▶ _THE INPUT_:
=== Section Start ===
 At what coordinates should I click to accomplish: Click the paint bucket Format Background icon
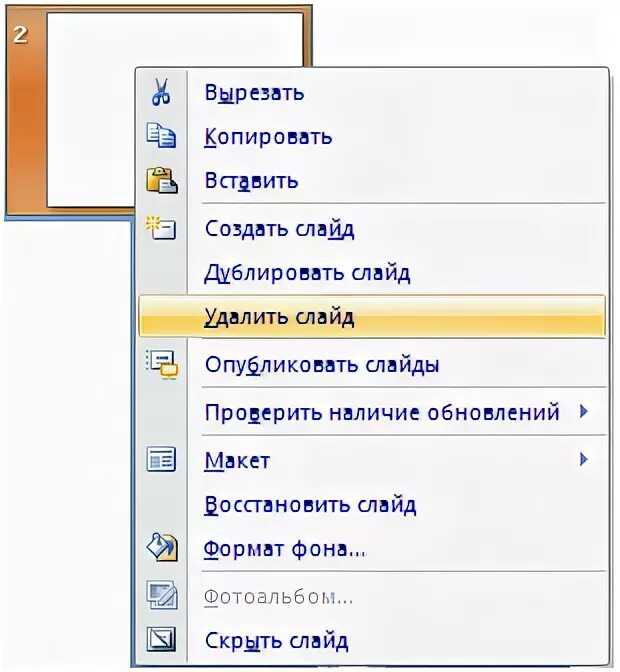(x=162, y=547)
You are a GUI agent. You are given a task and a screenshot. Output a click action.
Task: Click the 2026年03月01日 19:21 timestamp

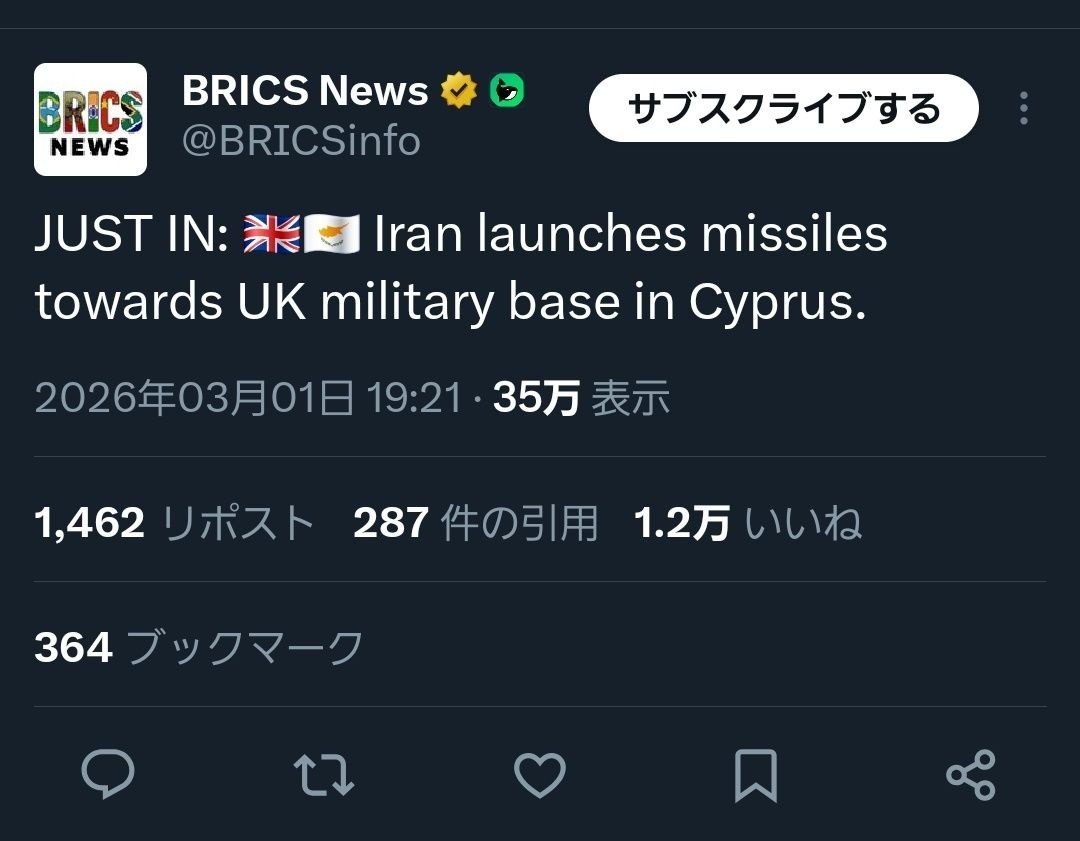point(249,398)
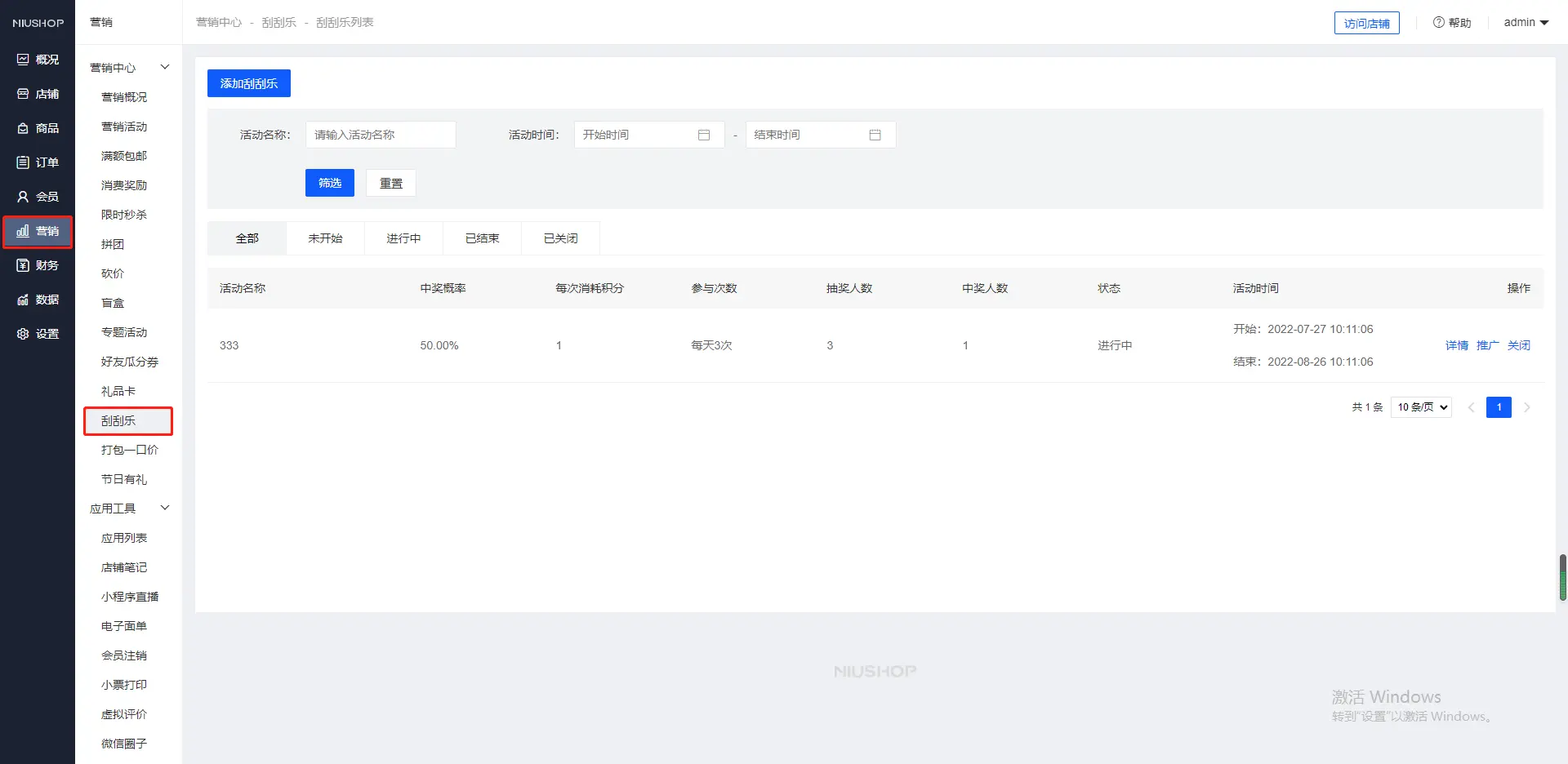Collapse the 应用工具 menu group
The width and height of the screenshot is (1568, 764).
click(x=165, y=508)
=== Section End ===
▶ _EXERCISE REQUIREMENTS_: If a record holds a picture, leave the picture out and copy everything else exactly.

▶ _RESULT_:
 At what coordinates should I click to accomplish: Click the paint bucket Format Background icon
(x=162, y=547)
You are a GUI agent. You are given a task and a screenshot. Output a click action.
Task: Click the 2026年03月01日 19:21 timestamp

point(249,398)
Collapse the 应用工具 menu group
The width and height of the screenshot is (1568, 764).
click(x=165, y=508)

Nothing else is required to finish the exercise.